[Pixel coordinate grounding data]
=======

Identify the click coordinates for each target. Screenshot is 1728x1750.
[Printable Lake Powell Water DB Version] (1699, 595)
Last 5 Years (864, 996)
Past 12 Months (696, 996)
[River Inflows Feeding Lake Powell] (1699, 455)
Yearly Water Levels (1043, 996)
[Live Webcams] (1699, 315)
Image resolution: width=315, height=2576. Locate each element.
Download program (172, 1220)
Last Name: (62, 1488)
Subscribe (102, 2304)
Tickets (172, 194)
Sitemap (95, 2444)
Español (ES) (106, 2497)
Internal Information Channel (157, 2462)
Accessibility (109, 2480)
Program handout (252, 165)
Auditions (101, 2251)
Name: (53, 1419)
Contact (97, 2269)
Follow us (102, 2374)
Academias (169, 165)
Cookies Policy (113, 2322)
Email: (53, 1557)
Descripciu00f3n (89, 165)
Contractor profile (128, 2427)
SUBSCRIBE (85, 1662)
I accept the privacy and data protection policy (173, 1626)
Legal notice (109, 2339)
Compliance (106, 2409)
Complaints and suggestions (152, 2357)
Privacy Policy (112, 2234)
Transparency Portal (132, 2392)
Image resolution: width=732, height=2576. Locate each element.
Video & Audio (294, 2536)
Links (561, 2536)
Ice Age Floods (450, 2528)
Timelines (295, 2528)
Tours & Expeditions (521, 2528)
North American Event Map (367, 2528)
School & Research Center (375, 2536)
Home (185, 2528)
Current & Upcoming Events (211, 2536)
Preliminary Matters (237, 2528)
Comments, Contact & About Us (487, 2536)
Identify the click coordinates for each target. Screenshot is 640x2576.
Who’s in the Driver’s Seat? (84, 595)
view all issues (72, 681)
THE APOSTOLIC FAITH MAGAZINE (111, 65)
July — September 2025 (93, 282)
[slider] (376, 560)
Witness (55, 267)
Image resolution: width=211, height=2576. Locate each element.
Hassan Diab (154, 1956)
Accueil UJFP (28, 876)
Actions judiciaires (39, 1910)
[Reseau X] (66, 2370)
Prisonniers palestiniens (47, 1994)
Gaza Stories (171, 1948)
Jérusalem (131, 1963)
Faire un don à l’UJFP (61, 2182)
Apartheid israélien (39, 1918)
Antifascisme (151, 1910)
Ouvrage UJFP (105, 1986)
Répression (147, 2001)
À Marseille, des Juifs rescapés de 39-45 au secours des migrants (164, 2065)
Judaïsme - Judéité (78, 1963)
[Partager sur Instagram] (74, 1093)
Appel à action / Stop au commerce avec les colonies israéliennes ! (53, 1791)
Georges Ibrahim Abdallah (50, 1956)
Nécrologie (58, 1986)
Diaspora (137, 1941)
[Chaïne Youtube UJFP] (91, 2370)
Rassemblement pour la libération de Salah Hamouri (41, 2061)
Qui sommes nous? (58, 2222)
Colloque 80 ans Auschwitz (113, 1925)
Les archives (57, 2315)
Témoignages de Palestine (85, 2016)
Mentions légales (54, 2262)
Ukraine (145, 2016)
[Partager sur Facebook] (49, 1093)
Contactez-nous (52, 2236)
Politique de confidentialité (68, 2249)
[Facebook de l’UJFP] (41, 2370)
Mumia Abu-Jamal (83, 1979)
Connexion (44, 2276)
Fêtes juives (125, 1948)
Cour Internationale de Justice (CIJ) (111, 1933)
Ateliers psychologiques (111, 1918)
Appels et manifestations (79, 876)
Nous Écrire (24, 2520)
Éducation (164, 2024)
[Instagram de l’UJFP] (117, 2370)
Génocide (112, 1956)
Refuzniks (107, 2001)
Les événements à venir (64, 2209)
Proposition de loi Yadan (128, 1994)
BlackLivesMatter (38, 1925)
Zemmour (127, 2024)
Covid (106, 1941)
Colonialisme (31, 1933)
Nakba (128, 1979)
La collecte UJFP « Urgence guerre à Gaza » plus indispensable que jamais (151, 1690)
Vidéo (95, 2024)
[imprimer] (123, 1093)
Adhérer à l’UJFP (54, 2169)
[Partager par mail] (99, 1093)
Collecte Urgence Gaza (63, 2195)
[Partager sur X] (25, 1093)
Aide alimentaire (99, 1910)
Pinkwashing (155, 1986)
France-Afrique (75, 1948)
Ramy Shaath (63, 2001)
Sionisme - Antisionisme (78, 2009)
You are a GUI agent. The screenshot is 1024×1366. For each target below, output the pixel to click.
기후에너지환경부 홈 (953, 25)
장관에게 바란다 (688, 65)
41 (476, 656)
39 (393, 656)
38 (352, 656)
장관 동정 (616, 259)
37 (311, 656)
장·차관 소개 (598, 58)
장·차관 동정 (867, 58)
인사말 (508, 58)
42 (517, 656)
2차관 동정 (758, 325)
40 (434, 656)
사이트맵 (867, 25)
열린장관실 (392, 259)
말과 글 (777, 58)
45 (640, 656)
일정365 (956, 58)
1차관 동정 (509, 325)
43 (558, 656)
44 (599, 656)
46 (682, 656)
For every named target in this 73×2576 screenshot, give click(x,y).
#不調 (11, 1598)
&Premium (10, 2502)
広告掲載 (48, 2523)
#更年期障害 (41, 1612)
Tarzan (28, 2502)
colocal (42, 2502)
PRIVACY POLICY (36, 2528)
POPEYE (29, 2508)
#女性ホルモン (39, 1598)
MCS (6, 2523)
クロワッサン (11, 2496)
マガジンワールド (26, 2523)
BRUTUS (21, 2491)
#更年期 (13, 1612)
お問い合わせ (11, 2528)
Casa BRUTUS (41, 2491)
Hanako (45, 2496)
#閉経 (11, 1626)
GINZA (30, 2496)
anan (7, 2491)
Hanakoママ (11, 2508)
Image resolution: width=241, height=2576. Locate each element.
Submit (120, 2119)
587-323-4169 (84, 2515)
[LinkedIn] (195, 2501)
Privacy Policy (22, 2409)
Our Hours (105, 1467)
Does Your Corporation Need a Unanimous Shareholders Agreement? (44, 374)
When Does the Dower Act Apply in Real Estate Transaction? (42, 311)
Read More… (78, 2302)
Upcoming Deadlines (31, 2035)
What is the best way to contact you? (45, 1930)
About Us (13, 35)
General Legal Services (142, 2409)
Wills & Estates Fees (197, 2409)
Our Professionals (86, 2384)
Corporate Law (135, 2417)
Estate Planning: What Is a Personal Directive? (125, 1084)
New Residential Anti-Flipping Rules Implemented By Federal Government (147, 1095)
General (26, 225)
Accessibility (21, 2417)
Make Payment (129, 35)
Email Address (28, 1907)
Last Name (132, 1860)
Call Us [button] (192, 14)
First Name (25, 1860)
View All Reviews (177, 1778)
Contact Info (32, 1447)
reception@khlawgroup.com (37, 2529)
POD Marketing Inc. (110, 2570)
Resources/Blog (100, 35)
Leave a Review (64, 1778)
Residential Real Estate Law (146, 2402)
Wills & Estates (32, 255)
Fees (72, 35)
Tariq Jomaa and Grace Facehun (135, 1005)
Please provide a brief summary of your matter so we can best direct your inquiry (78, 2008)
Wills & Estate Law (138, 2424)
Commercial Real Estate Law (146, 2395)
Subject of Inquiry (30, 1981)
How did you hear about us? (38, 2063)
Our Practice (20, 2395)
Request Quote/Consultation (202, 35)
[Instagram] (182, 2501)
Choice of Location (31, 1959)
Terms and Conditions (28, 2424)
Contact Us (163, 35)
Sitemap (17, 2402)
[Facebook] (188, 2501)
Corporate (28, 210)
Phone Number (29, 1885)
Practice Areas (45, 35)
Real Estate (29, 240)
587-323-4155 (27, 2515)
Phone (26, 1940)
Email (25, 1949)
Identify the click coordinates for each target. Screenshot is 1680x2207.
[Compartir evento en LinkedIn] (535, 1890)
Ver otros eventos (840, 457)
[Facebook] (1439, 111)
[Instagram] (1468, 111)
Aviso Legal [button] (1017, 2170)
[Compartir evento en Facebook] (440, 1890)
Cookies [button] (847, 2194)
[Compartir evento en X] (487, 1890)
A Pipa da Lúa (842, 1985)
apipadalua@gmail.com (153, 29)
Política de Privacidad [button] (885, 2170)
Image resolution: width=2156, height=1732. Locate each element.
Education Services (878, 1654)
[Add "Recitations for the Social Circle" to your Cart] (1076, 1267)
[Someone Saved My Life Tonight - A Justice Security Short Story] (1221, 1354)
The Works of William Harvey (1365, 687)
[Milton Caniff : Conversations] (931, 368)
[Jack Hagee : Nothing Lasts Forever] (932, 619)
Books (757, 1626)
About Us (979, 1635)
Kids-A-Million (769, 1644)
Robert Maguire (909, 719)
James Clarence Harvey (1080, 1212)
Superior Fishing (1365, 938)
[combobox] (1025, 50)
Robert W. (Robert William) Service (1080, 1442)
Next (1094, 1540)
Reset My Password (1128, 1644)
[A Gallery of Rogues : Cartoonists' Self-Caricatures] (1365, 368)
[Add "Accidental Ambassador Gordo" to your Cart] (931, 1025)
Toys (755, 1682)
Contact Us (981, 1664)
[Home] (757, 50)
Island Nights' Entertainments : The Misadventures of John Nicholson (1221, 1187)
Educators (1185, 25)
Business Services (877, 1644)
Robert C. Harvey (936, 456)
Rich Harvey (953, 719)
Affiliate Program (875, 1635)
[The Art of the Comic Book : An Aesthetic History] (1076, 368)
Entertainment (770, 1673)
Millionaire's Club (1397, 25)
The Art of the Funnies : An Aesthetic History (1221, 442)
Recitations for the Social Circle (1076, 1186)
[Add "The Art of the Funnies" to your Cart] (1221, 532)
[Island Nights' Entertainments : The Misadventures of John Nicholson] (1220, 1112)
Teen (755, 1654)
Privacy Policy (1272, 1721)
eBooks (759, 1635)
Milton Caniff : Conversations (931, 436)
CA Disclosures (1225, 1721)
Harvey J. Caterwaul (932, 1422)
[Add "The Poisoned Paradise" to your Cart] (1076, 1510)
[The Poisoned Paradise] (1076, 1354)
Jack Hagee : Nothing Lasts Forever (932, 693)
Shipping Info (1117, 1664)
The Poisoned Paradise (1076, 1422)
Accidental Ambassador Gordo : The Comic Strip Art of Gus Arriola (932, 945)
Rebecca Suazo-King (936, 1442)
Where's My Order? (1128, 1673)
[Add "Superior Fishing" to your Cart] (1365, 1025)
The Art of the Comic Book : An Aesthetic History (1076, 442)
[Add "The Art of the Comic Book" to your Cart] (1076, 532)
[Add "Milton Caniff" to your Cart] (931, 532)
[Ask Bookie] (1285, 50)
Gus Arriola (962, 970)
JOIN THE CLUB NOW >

=======

WORK TASK
If a line falls between the first line of the entries and the line containing "SUBSCRIBE (85, 1662)", or is one of those two, restate it word for word; leave all other lines out.

TASK ANSWER
Identify the click coordinates for each target. Screenshot is 1728x1750.
[Printable Lake Powell Water DB Version] (1699, 595)
Last 5 Years (864, 996)
Past 12 Months (696, 996)
[River Inflows Feeding Lake Powell] (1699, 455)
Yearly Water Levels (1043, 996)
[Live Webcams] (1699, 315)
Image resolution: width=315, height=2576. Locate each element.
Download program (172, 1220)
Last Name: (62, 1488)
Subscribe (102, 2304)
Tickets (172, 194)
Sitemap (95, 2444)
Español (ES) (106, 2497)
Internal Information Channel (157, 2462)
Accessibility (109, 2480)
Program handout (252, 165)
Auditions (101, 2251)
Name: (53, 1419)
Contact (97, 2269)
Follow us (102, 2374)
Academias (169, 165)
Cookies Policy (113, 2322)
Email: (53, 1557)
Descripciu00f3n (89, 165)
Contractor profile (128, 2427)
SUBSCRIBE (85, 1662)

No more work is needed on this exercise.